A bonita lei das incompatibilidades dos titulares de cargos políticos
“O que é que nos interessa ter uma lei muito bonita se não a aplicamos? Esse é o problema”, declara Mouraz Lopes quando fala do regime de incompatibilidades dos titulares de cargos políticos e altos cargos públicos, mas também da fiscalização das contas partidárias. “A entidade que fiscaliza estas contas não tem capacidade de verificar em tempo útil a contabilidade de todos os partidos”, alerta, explicando que há casos em que as irregularidades detectadas acabam, por essa razão, por prescrever. Para este perito no fenómeno são evidentes as fragilidades na detecção e impedimento de comportamentos ilícitos que envolvam donativos, quotizações ou outras ilegalidades, todas elas susceptíveis de porem em causa a transparência do processo democrático.

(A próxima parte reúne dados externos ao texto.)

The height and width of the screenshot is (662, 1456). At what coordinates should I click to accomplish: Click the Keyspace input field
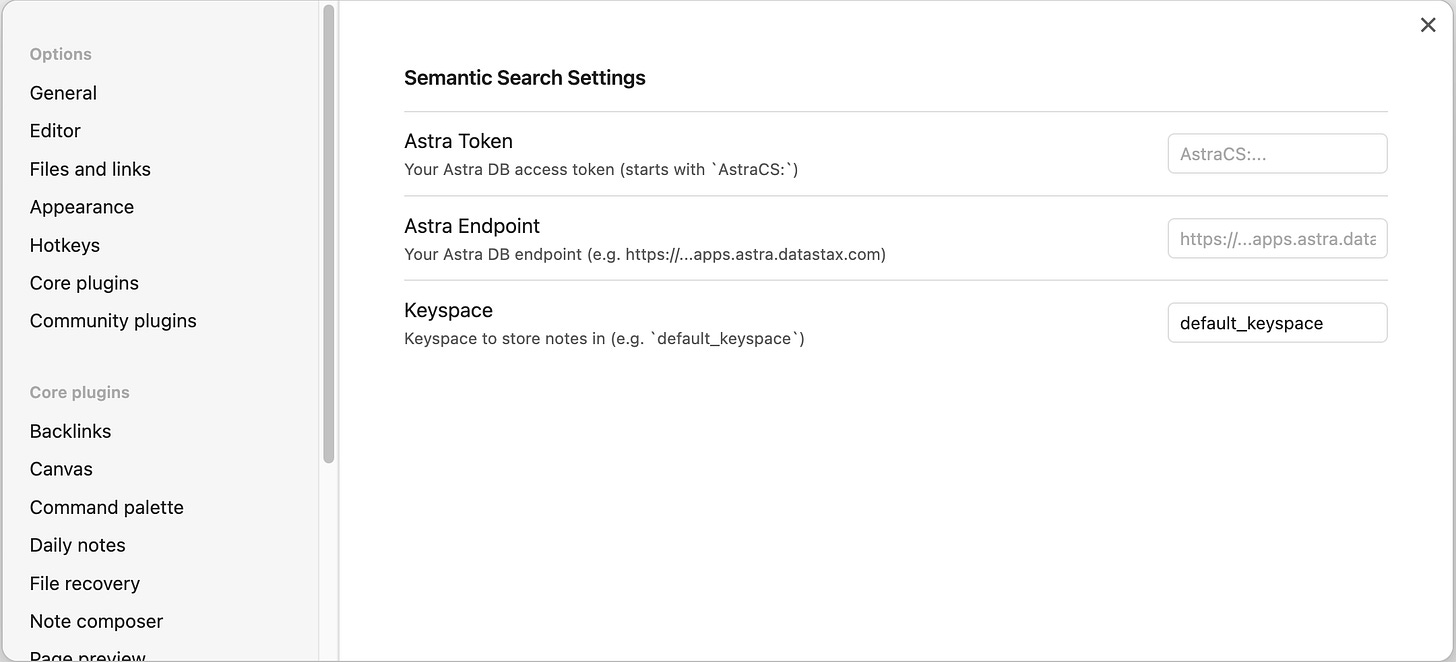(x=1277, y=323)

Por outro lado, a lei que proíbe, por exemplo, os ministros, em determinadas circunstâncias, de exercerem funções em empresas da sua área governativa durante três anos permite que os ex-governantes sejam contratados na qualidade de seus assessores e consultores. “Estou a deixar entrar pela janela o que a porta proíbe. É uma das fragilidades da legislação”, observa o juiz do Tribunal de Contas, para quem têm de ser criadas condições para o cumprimento da lei. Porque o grande problema, defende, é sobretudo quando se sai do cargo para ocupar um lugar no sector privado. “É um direito que toda a gente tem, mas é preciso criar um período de nojo efectivo. Tem de haver uma entidade que fiscalize isso, doa a quem doer – e tem haver uma auto-responsabilização das próprias empresas”, defende Mouraz Lopes. A.H.